In the 1 December 1994 issue of Nature, I came across a research article which made the hairs on the back of my neck stand up. This paper transformed my thinking about the nature of a biological problem with huge clinical implications and sent my research down an avenue which has continued to be both productive and enjoyable more than a decade later.

As a clinical endocrinologist who had studied diabetes for many years, I had long been comfortable with the idea that the control of blood glucose by insulin and its disruption in diabetes was essentially an endocrinological problem. However, I had given little consideration to the notion that the control of fat mass and its disruption in states of obesity could possibly be seen in the same way. Of course, this was based on my ignorance of a long-standing body of data obtained from studies in nutritionally manipulated, hypothalamically lesioned and parabiosed rodents, which strongly suggested that quantity of fat mass was somehow signalled to the brain via a blood-borne substance and that the brain responded to this signal with appropriate changes in appetite and subsequent food intake.

Even though some genetic forms of obesity in mice had begun to be better understood in the early 1990s, the physiology of energy balance lacked a tangible ‘hormone’ to whet the appetite of an endocrinologist. The 1994 paper from Jeffrey Friedman and colleagues (Zhang et al, 1994) changed all that. They discovered that the ob/ob mouse (homozygous for the mutant obesity gene) was genetically deficient in a circulating cytokine-like protein, leptin, which is normally expressed only by fat cells. In normal mice the amount of leptin produced was proportional to the amount of body fat.

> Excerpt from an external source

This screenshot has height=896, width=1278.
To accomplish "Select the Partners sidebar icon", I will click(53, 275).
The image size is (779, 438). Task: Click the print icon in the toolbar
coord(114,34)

In subsequent papers this team, and others, went on to show that administration of leptin to ob/ob mice reverses all of the abnormalities seen in these mice; that the signalling form of the leptin receptor is highly expressed in the hypothalamus; and that small doses of leptin administered centrally are just as effective as large doses given systemically in reversing the abnormalities of the ob/ob mice. Flier (Ahima et al, 1996), and others, elegantly demonstrated that the function of leptin in normal biology is to act as a signal to the brain regarding transitions between the adequately nourished and the starved states, and that leptin deficiency explains the amenorrhoea and other endocrinological disruptions seen in starvation.

We started to search for leptin deficiency among human patients with severe obesity and have found eight such individuals (from five families) to date. All of those treated with leptin have shown a dramatic reversal of the obese state. Defects in the downstream components of the leptin signalling pathways (leptin receptor, pro-opiomelanocortin, prohormone convertase-1 and melanocortin-4 receptor [MC4R]) have now been demonstrated in hundreds of obese people, with mutations in the MC4R being found in 5% of severely obese children and 2.5% of unselected obese European 18 year olds. Unfortunately, leptin did not turn out to be a panacea for common obesity. Leptin levels are usually high in obese people, indicating leptin resistance, and although increasing leptin levels from the very low to the normal range has dramatic effects, the dose–response curve flattens off rapidly. Nevertheless, there may be sub-groups of obese individuals who will respond beneficially to leptin given for weight loss or weight maintenance.

More importantly, leptin moved the field of energy balance and obesity from the periphery of the biomedical world to centre-stage. Before 1994, publications on scientific aspects of obesity were largely confined to specialist journals; soon after, the Institute of Scientific Information (ISI) documented obesity as the fastest-growing field in biomedical publishing. Before 1994, few pharmaceutical companies took a serious interest in obesity; now there is no major company which does not have a substantial obesity programme. We now know an enormous amount about the hypothalamic circuitry downstream of leptin signalling and it is only a matter of time before pharmacological manipulation of that circuitry leads to effective therapeutics. This paper launched a revolution and has already been cited almost 9000 times, a figure which reflects its paradigm-shifting impact.

In the 1 December 1994 issue of Nature, I came across a research article which made the hairs on the back of my neck stand up. This paper transformed my thinking about the nature of a biological problem with huge clinical implications and sent my research down an avenue which has continued to be both productive and enjoyable more than a decade later.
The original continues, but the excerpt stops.